将实施例制备的间充质干细胞通过流式细胞仪检测细胞的膜表面抗原,以确定细胞种类和纯度,检测结果如表1所示。
表1
从表中可以看出,本发明制备的间充质干细胞表达CD90、CD105、CD73,它们含量均在95%以上,不表达CD34、CD45,含量均在2%以下。
将实施例制备的间充质干细胞进行微生物检测,检测结果如表2所示。
表2
从表2中可以看出,本发明制备的间充质干细胞,细胞活性达到100%;本发明制备的间充质干细胞安全,无感染病毒,细菌等风险。

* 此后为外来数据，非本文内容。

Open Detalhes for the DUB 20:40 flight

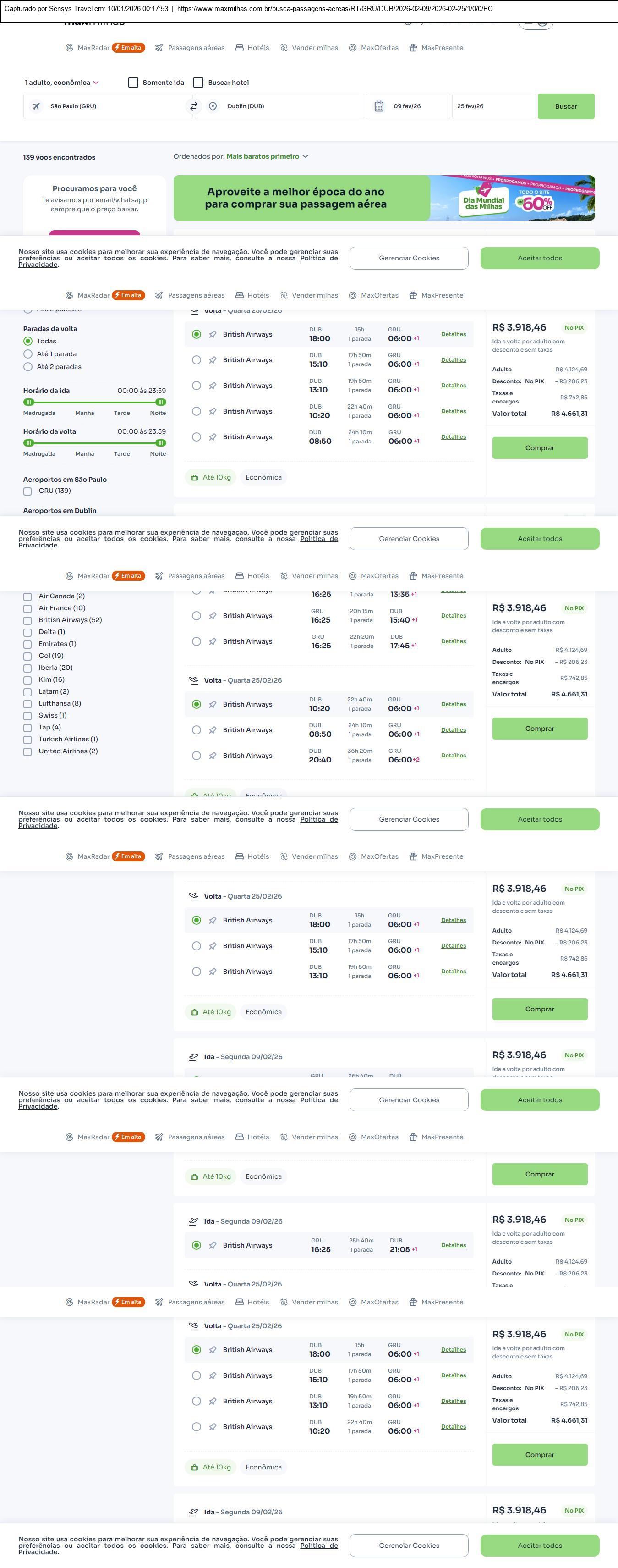tap(453, 756)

将实施例制备的间充质干细胞分别置于生理盐水和本发明的保养液中,细胞活力比较如表3所示,其中细胞活力采用台盼蓝染色法。
表3
从表3中可以看出,生理盐水保养的间充质干细胞,在0-18h保养时间范围内,细胞活力几乎为100%,当保养时间为24h时,细胞活力降为95%,随着保养时间继续延长,细胞活力急剧下降,至72h时,细胞活力降为40%,此时细胞已无法正常使用;本发明的保养液保养的间充质干细胞,在0-48h保养时间范围内,细胞活力接近100%,随着保养时间延长,细胞活力略有下降,至保养72h时,细胞活力仍为92%;本发明的保养液提高了细胞的新鲜度,为细胞的新鲜使用奠定了基础。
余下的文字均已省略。